→ QUOTED PASSAGE
______________________________

The largest group of selected features is the histone modification features (32 features), followed by the methylation features (15 features) (Additional File 1). The selected features underscore the importance of histone epigenetic modification in the regulation of gene expression. Likewise, the importance of methylation features is evident, especially for the featured arising from TSS, 5' UTR and first exons. Interestingly, several methylation features (TSS1500_avgMval, first_exon_avgMval and UTR5_avgMval) are clustered with histone modification features, suggesting collinearity between these two types of features, as shown by others [28, 29].

On the other hand, when features are categorized by location relative to the transcripts (Additional File 1), the TSS200 has the most number of features (13 features), and TSS1500 has 6 features selected for this region. Together, the promoter comprises 28% of all the selected features. This confirms the previously well-known importance of the promoter region for the epigenetic regulation of gene expression [30, 31]. Additionally, CDS has the second highest number of features being selected, highlighting its significance in regulating gene expression [30].

We also calculated the correlation of each feature to gene expression and plotted the top 15 features most relevant to gene expression prediction (Figure 3B). None of the features have correlations higher than 0.45, suggesting that no single feature is a dominant predictor for gene expression. These features are either histone modification (11 features) or methylation features (4 features), consistent with the previous observation on the significance of these two types of features.

Evaluation of features by data type

To determine the contribution of different types of features to gene expression, we tested the performance of models when a subset of features from the same data type were dropped. We present the results of four measures of model performance: AUC, accuracy, F-measure and Matthew's correlation coefficient (MCC) (Figure 4). Dropping any individual feature set of nucleotide composition, histone modification or CpG methylation, did not seem to have a large effect on the model performance, indicating that there is redundancy between feature sets. The sub-model performance for the dropping-off of a single feature set from the full model is in the following order: nucleotide composition removal > histone modification removal > CpG methylation removal. Thus dropping methylation features had the largest effect among individual feature set, as the AUC decreases from 0.864 in the full model to 0.832 in the training set, as well as from 0.836 to 0.810 in the testing set. Likewise, MCC, upon single feature set drop-off, shows the largest proportional change among the four performance measures, and decreases from 0.56 to 0.49 on the training set and 0.51 to 0.45 on the testing set.

______________________________

→ THE DATA
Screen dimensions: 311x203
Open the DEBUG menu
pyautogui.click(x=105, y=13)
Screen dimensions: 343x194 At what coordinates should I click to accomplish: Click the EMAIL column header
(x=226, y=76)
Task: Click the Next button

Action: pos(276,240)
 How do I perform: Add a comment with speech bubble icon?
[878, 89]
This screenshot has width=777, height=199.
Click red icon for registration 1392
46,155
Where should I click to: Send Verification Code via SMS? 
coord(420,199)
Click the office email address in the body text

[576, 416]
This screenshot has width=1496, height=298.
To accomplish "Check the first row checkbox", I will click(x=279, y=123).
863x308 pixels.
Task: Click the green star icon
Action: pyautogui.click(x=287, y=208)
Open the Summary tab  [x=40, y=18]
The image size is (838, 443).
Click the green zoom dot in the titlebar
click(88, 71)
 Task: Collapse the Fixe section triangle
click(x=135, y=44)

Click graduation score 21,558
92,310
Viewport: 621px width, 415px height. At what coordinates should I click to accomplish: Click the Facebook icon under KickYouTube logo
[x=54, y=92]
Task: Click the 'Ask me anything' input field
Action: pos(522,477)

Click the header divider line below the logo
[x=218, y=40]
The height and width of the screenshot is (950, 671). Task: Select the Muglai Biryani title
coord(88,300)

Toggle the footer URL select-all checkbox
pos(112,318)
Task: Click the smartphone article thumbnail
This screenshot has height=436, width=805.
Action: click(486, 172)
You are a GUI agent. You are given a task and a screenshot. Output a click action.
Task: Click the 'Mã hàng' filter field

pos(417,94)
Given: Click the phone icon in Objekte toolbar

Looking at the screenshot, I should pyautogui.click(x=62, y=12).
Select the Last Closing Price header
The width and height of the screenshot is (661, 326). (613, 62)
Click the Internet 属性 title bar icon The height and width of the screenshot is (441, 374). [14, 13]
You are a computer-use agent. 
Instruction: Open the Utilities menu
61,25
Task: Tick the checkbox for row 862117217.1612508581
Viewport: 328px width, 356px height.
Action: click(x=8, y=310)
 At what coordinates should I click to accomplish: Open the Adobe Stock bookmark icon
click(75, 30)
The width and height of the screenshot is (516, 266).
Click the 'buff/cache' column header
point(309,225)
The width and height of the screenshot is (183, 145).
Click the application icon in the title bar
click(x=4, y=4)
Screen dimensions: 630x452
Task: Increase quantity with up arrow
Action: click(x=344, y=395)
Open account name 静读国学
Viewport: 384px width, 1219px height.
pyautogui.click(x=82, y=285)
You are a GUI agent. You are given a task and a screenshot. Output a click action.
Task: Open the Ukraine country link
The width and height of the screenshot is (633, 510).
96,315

______________________________

Write the next paragraph of the passage above on epigenetic features that predict gene expression, picking up after its last sentence.

Figure 4
figure 4

Evaluation of features generated from various data types. (a-b) Effects of feature set drop-off on ROC curves from the 10-fold cross-validation training set (a) and testing set (b). (c) Effects of feature set drop-off on other four metrics: AUC, Accuracy, F-measure and MCC, in the training set and testing set.

We also compared the effect of removing both nucleotide and histone features on model performance, as compared to removing either of them alone. As expected, removing both nucleotide and histone features gives the lowest AUCs, lowest accuracies and lowest F-measures in both training and testing sets. However, it leads to higher MCC than removing just histones does in the testing set. This suggests that there might be some overfitting with regards to the nucleotide feature set, which accounts for the majority (83%) of features prior to feature selection.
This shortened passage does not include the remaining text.